+++ Data records +++

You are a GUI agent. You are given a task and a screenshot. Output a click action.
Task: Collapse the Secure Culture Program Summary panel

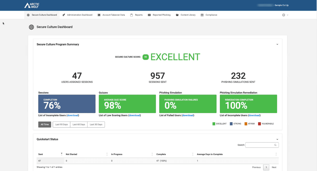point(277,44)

+++
+++ Data records +++

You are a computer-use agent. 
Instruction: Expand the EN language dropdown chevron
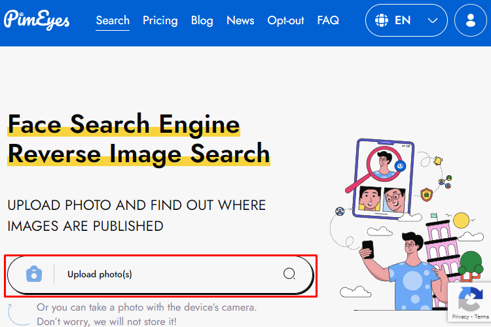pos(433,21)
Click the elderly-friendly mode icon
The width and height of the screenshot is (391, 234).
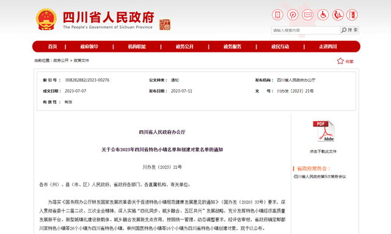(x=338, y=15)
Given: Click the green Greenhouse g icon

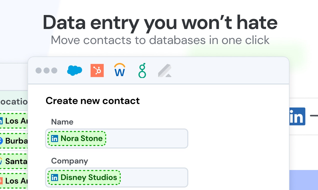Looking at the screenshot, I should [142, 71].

+++

_Given exercise_
Swap "icon" for "symbol" in the records between the line holding "You are a computer-use agent." and the line holding "Looking at the", inclusive, and write those lines out again with nothing else changed. Leave the pictures out.

_Exercise response_
You are a computer-use agent. 
Instruction: Expand the EN language dropdown chevron
pos(433,21)
Click the elderly-friendly mode symbol
The width and height of the screenshot is (391, 234).
(x=338, y=15)
Given: Click the green Greenhouse g symbol

Looking at the screenshot, I should [142, 71].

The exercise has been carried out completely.